**Problem details**
Every line below needs to be returned exactly as written.

Collected data:

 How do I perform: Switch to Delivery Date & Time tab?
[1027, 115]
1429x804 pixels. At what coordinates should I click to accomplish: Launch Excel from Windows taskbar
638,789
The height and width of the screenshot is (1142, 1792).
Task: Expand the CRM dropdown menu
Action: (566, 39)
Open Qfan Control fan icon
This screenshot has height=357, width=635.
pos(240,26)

**Response below**
 How do I perform: Switch to Delivery Date & Time tab?
[1027, 115]
1429x804 pixels. At what coordinates should I click to accomplish: Launch Excel from Windows taskbar
638,789
The height and width of the screenshot is (1142, 1792).
Task: Expand the CRM dropdown menu
Action: (566, 39)
Open Qfan Control fan icon
This screenshot has height=357, width=635.
pos(240,26)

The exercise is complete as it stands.